State-of-the-art named entity recognition with residual LSTM and ELMo

This is the sixth post in my series about named entity recognition. If you haven’t seen the last five, have a look now. The last time we used character embeddings and a LSTM to model the sequence structure of our sentences and predict the named entities. This time I’m going to show you some cutting edge stuff. We will use a residual LSTM network together with ELMo embeddings [1], developed at Allen NLP. You will learn how to wrap a tensorflow hub pretrained model to work with keras. The resulting model with give you state-of-the-art performance on the named entity recognition task.

What are ELMo embeddings?

ELMo embeddings are embeddings from a language model trained on the 1 Billion Word Benchmark and the pretrained version is available on tensorflow hub. Unlike most widely used word embeddings, ELMo word representations are functions of the entire input sentence. They are computed on top of two-layer bidirectional language model with character convolutions, as a linear function of the internal network states. Concretely, ELMos use a pre-trained, multi-layer, bi-directional, LSTM-based language model and extract the hidden state of each layer for the input sequence of words. Then, they compute a weighted sum of those hidden states to obtain an embedding for each word. The weight of each hidden state is task-dependent and is learned. ELMo improves the performance of models across a wide range of tasks, spanning from question answering and sentiment analysis to named entity recognition. This setup allows us to do semi-supervised learning, where the biLM is pre-trained at a large scale and easily incorporated into a wide range of existing neural NLP architectures.

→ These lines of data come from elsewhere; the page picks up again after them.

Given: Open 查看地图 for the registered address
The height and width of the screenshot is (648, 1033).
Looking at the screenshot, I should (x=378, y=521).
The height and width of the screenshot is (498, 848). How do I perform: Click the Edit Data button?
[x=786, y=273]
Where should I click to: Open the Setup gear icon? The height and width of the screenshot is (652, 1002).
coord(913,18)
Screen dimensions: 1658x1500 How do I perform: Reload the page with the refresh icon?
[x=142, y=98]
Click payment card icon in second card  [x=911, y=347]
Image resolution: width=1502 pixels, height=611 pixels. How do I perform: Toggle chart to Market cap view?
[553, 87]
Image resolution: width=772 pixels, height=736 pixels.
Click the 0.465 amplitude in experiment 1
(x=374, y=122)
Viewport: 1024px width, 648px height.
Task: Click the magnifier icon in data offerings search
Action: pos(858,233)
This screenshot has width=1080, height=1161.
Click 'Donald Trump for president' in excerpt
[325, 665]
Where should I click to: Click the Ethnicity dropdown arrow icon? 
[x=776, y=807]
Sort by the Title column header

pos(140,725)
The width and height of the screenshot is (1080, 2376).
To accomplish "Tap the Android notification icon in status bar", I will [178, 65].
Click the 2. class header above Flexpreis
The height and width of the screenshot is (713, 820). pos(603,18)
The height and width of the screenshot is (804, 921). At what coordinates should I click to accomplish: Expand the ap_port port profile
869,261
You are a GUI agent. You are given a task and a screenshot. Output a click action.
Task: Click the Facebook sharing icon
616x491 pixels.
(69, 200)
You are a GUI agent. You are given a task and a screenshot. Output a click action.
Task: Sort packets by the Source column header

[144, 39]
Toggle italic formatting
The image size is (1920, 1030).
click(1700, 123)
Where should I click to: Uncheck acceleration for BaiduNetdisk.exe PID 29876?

I suggest having a look at the great paper “Deep contextualized word representations”.

Data preperation

Let’s start by loading and preparing the data. If you are familiar with the last post of this series, you can skip this part and jump directly to the model setup. If you want to run the tutorial yourself, you can find the dataset here.

import pandas as pd
import numpy as np
import matplotlib.pyplot as plt
plt.style.use("ggplot")

data = pd.read_csv("ner_dataset.csv", encoding="latin1")
data = data.fillna(method="ffill")
data.tail(10)

	Sentence #	Word	POS	Tag
1048565	Sentence: 47958	impact	NN	O
1048566	Sentence: 47958	.	.	O
1048567	Sentence: 47959	Indian	JJ	B-gpe
1048568	Sentence: 47959	forces	NNS	O
1048569	Sentence: 47959	said	VBD	O
1048570	Sentence: 47959	they	PRP	O
1048571	Sentence: 47959	responded	VBD	O
1048572	Sentence: 47959	to	TO	O
1048573	Sentence: 47959	the	DT	O
1048574	Sentence: 47959	attack	NN	O

words = list(set(data["Word"].values))
words.append("ENDPAD")
n_words = len(words); n_words

tags = list(set(data["Tag"].values))
n_tags = len(tags); n_tags

So we have 47959 sentences containing 35178 different words with 17 different tags. We use the SentenceGetter class from last post to retrieve sentences with their labels.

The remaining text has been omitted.